Ms West has known Islington North MP Mr Corbyn for years through her previous role as leader of Islington Council, and was among the small number of Labour MPs who backed him in the leadership contest.
She said: “I think Jeremy is a man of principle and he has wonderful values, and I think importantly, he was elected by over fifty per cent of the membership just a year ago.
“I can’t see anybody else who is an obvious candidate for leader at the moment, and so I think we are in a position where we need to re-ballot the membership, and whoever ends up as leader, we need to get behind them because we can’t afford to mess about any longer.”
Ms West is holding an open meeting for her constituents in Hornsey Town Hall this Saturday morning from 9.45am to address their concerns in the wake of the Brexit vote.
She said: “People are just so upset and shocked in my constituency since the result of the Referendum.

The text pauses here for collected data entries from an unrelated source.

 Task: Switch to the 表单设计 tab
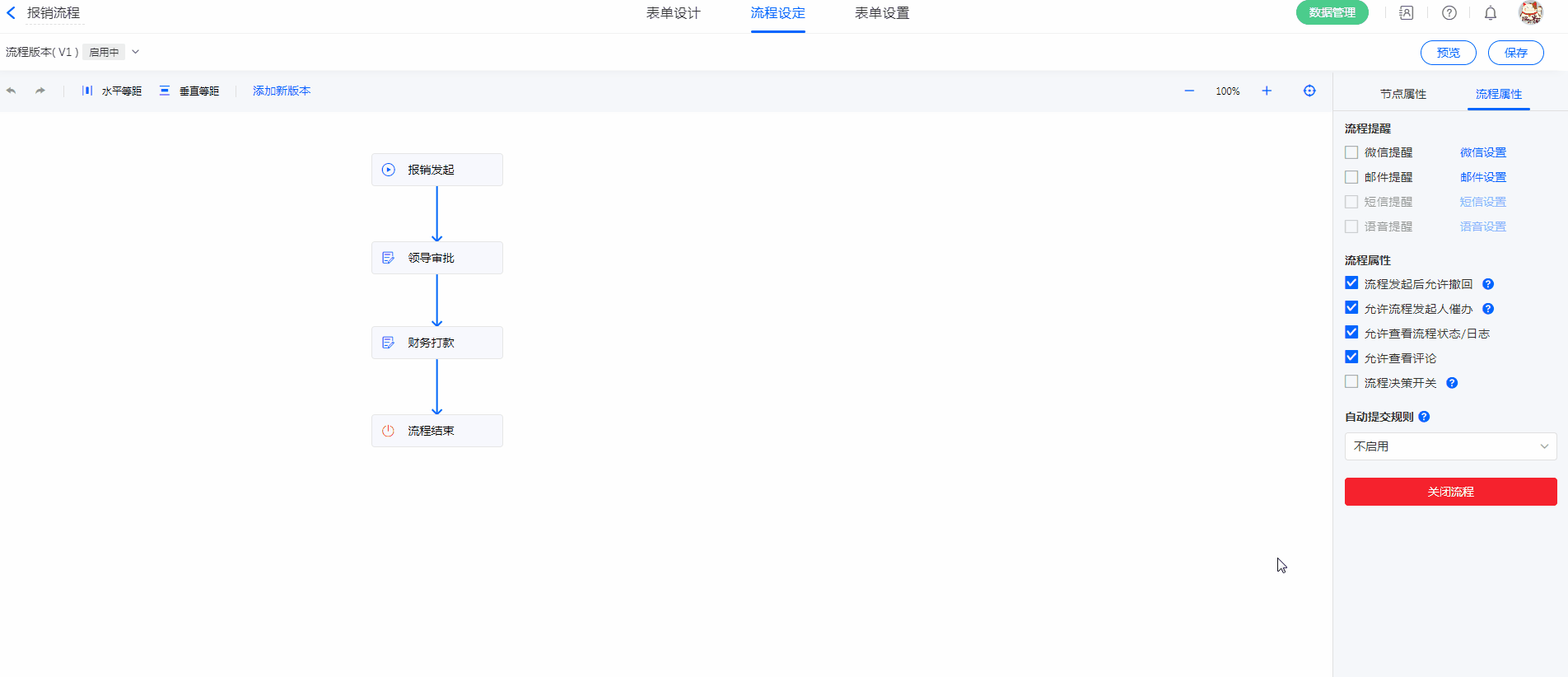click(673, 13)
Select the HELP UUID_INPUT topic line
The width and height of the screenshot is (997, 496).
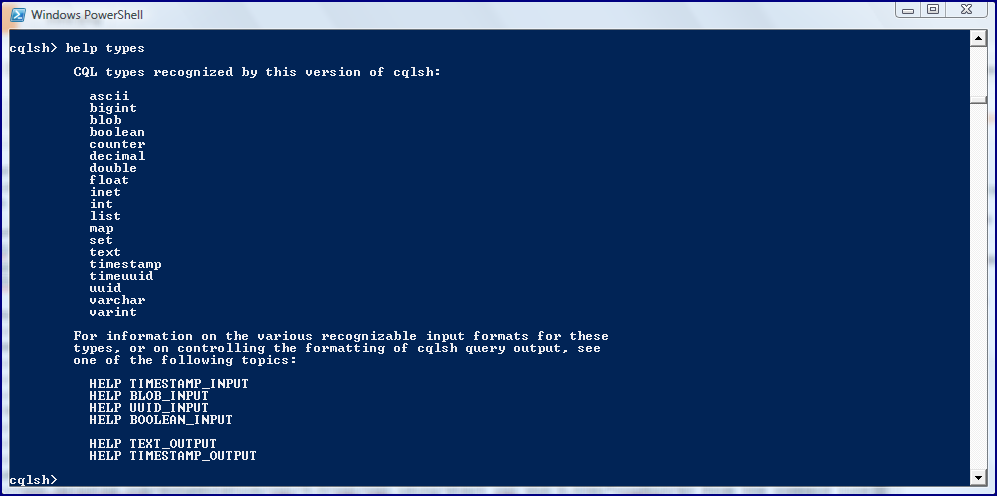click(x=149, y=408)

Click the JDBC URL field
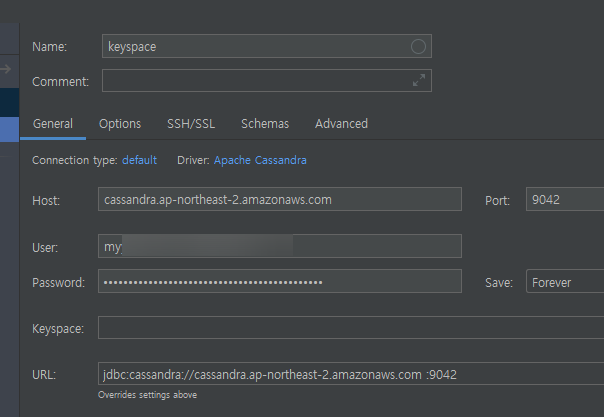coord(350,374)
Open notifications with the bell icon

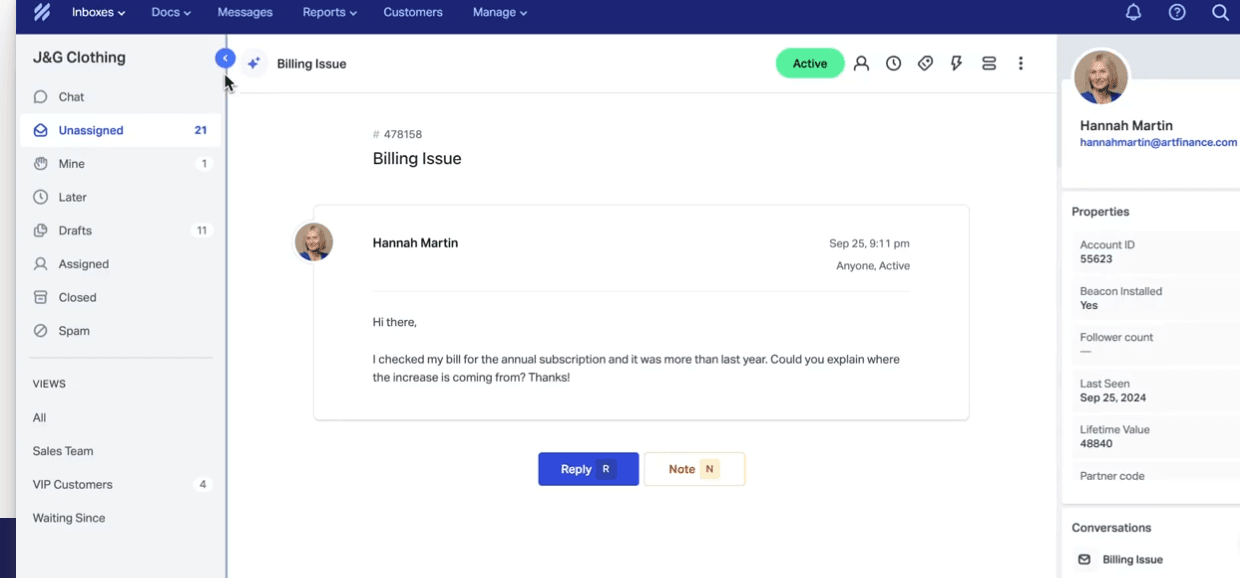coord(1133,12)
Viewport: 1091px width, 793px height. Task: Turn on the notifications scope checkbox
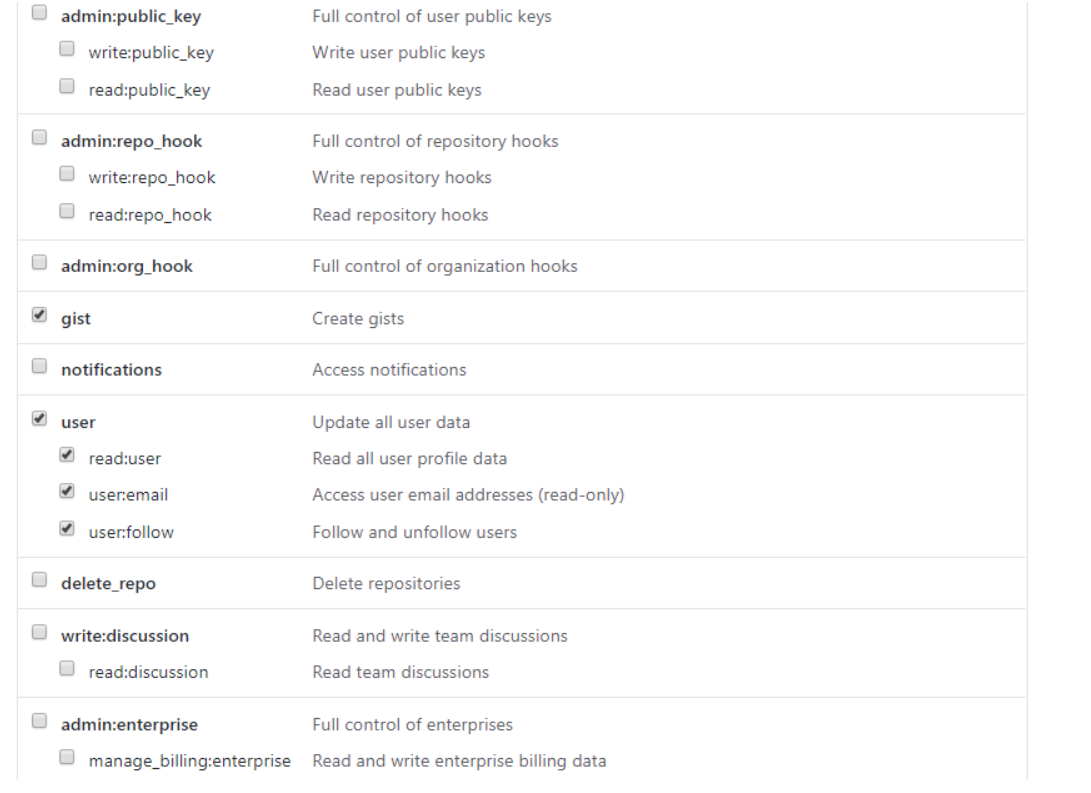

I’ve had people coming up to me in tears since it happened, and that’s why I’m confident I’m doing the right thing in saying I will vote against the bill.”
But she acknowledged: “The take-home message from the Referendum was that regional England is very disconnected and angry and is still suffering the effects of the financial crash of 2008 and the austerity that followed - particularly in the post-industrial areas.
“In those areas, there really is a sense of despair, and people voted Leave because they thought they really felt they weren’t going to lose anything.
“In London, we have massive inequality, but we somehow rub along because there is still a fairly buoyant job market and there are still lots of options open to us, and that’s why I think the results were so different.”